I have an escript CLI application where I am processing large lists (in the millions) of street addresses and matching them against government databases of valid zip codes, city names, counties, and states. To get great matching performance I’ve converted these databases into maps such as:
%{"47401" => ["BLOOMINGTON,IN", "WOODBRIDGE,IN"], "47402" => ["BLOOMINGTON,IN"], ...
and
%{"BLOOMINGTON,IN" => %{county: "MONROE", fips: "18105", lat: "39.165325", long: "-86.5263857"}
Then saved the maps as .etf files in the /priv
directory.
When processing the millions of addresses I run a lot of code such as Map.get(zip_city_map(), "47401")
to validate the city name matches. It’s very fast and works perfectly!
I don’t mind loading them into memory for good runtime performance (at the expense of compile-time performance) and also this is a command-line escript app (which can’t read /priv
at runtime) so I think I have to load the lookup tables into compiled .beam files like this:
defmodule ZipCityData do
@external_resource Path.join(__DIR__, "../../../priv/zip_cities.etf")
@external_resource Path.join(__DIR__, "../../../priv/city_states.etf")

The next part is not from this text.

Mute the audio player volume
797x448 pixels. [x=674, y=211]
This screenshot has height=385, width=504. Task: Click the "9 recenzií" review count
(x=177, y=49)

@external_resource Path.join(__DIR__, "../../../priv/gnis_civil_pop.etf")
# 725kb file
@zip_cities File.read!(Path.join(__DIR__, "../../../priv/zip_cities.etf")) |> :erlang.binary_to_term()
def zip_city_map(), do: @zip_cities
# 308kb file
@city_states File.read!(Path.join(__DIR__, "../../../priv/city_states.etf")) |> :erlang.binary_to_term()
def usps_city_state_map(), do: @city_states
# 8.4mb file
@gnis_civil_pop File.read!(Path.join(__DIR__, "../../../priv/gnis_civil_pop.etf")) |> :erlang.binary_to_term()
def gnis_city_state_map(), do: @gnis_civil_pop
end
The problem is my compiles became very slow (from 2 secs to 30 secs). This is no big deal if it only happened when I change the ZipCityData
module (very rarely) but it happens on recompile no matter what unrelated module in my project I edit. I’ve searched around and can’t find a better way to do it that works with compiled escripts.